I tend to think not. Somewhere we can probably find an analogous move in that direction. If we do, we may find some insight on where it is going and how it ends up.

Like the emergent church movement. From the outside looking in I’d say it has aspects of two separate moves, and the outcome will probably end in a divide between the two.

One is the similarity to the Anabaptist movement… which eventually led to solid Christian views revived on matters of baptism and allowing for more personal expectations of relationship to God.

The other aspect is that of the liberal theology move which ended up stuck in the “God is Dead” morass of the sixties.

Both moves had the weakness of not being firmly rooted in the Reformed ideas of the importance of scripture and its study. The Anabaptist eventually recovered and corrected on that count. The liberal theologians? They are still with us in a downward spiraling of many of the mainline churches. The spin-offs? The fundamental moves within different denominations. Trying to militantly recover the basics of the faith.

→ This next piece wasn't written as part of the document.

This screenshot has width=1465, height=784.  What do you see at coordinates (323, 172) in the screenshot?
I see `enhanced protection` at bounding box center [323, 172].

If the emergent church keeps emphasizing an “evolution of revelation” type of doctrine it will lose its most idealistic and passionate adherents that “just want more of the reality of God” and desire to see the Church become its promised potential. Because it won’t take long to look at the fruit of the field to know whether what the Word of God produces is what is sprouting.

And without the seed it doesn’t matter how fertile and welcoming the seedbed is.